Plastic Pooch Pollution
San Francisco’s dog population seems to have exploded during the public health crisis; so too has the resulting stream of canine poop. The dominant way to dispose of this doo-doo is through the use of plastic bags, which’re no less environmentally damaging than plastic shopping sacks, cups, and straws. Long-time 20th Street resident Maureen Ebersole and her inventor brothers, Ed Bevans and Henry Bevans, have launched a Kickstarter campaign to reduce dog-generated plastic, offering pre-orders of Rover’s Neighborhood Scoop, a patented plastic-bag-free way to collect and discard droppings. The design features no hand contact, convenient transportation in a sealed, odor-free cannister, easy disposal into a toilet as recommended by the U.S. Environmental Protection Agency, simple to clean and reuse. The Kickstarter crusade runs until the end of this month.
“Rec Park to Pave Parts of Esprit Park,” published in March, contained if not inaccurate, potentially misleading content.
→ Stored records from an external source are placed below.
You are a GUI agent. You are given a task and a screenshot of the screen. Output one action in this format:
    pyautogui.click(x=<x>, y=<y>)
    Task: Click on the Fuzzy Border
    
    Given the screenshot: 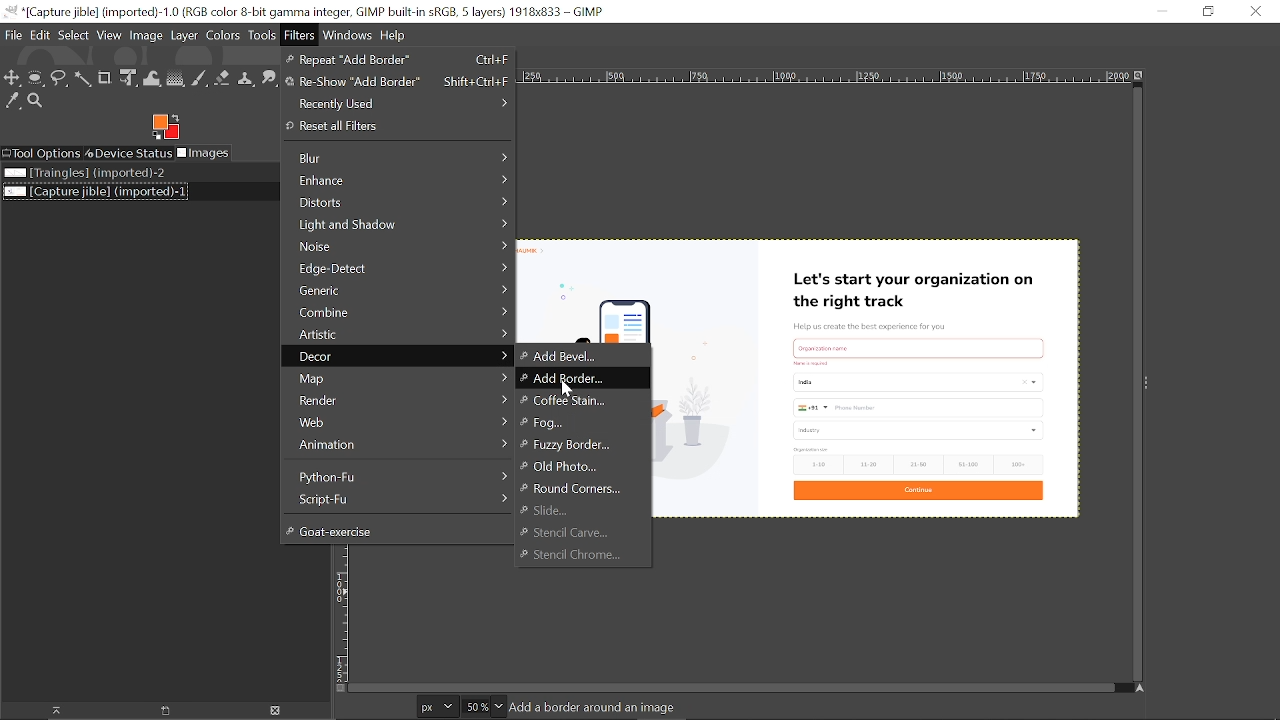 What is the action you would take?
    pyautogui.click(x=566, y=445)
    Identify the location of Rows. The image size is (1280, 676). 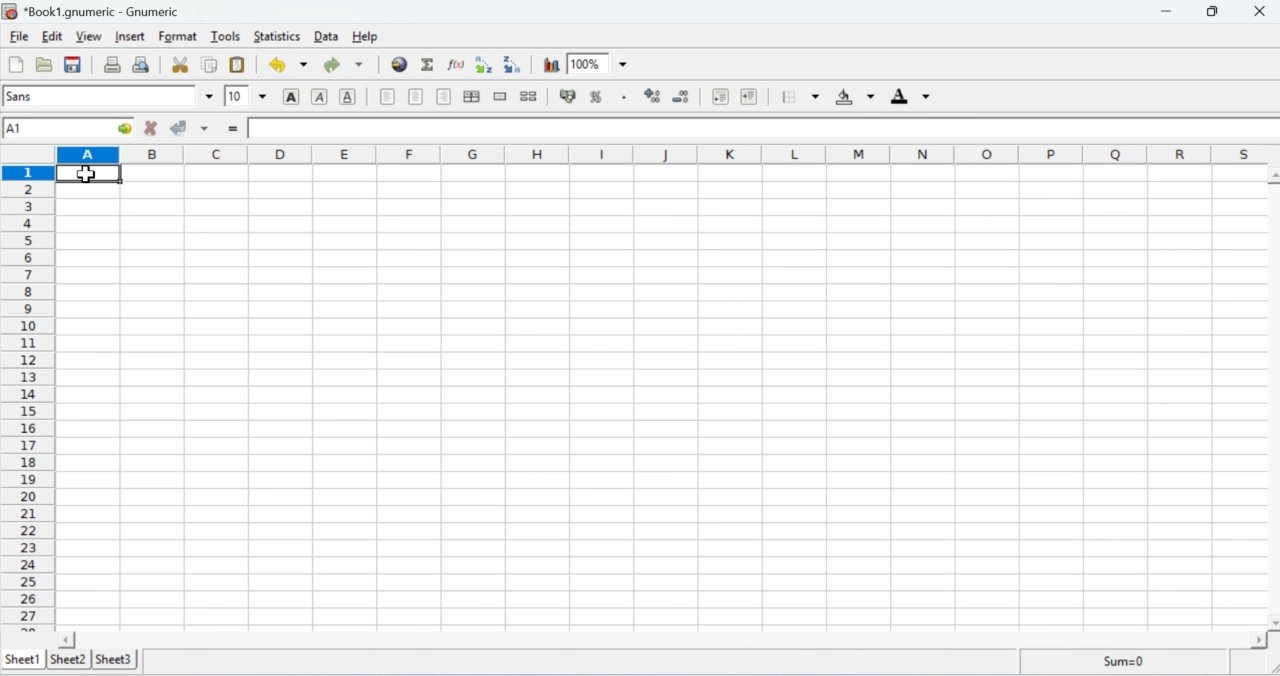
(28, 397).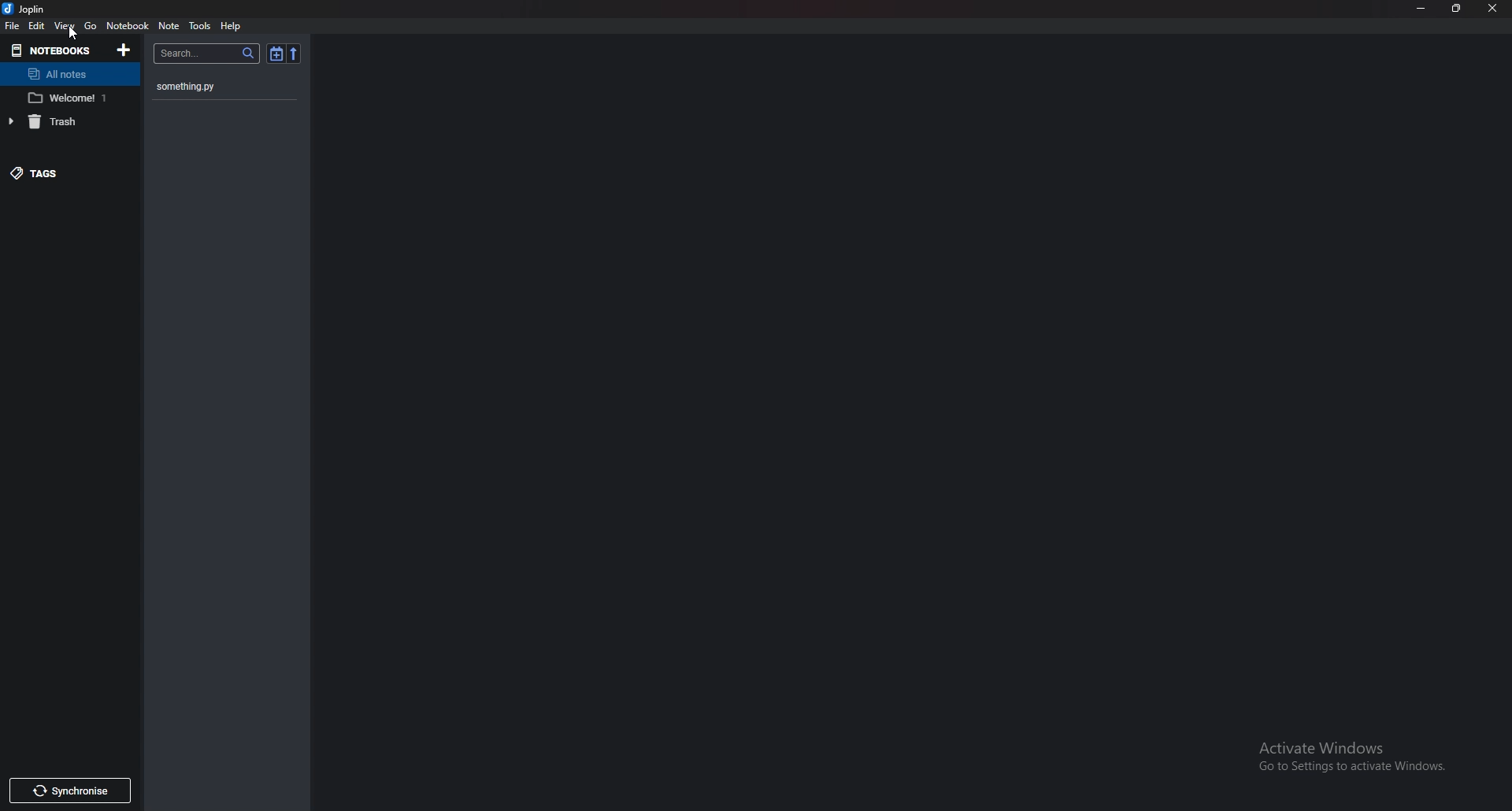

For example, the only parts of the open space that’ll literally be paved will be pathways installed to meet American Disability Act requirements. Synthetic turf – fake grass – will be installed in an area designated for dogs. A survey of 433 San Franciscans, 80 percent of whom lived in 94107, found that 42 percent preferred natural grass, 44 percent wanted a combination of natural and synthetic turf, as part of park renovation. While the article indicates that the Dogpatch & Northwest Potrero Hill Green Benefit District (GBD) will contribute $835,00 towards the project, these funds actually come from the University of California, San Francisco, to be used for design and engineering work. GBD is the fiscal sponsor.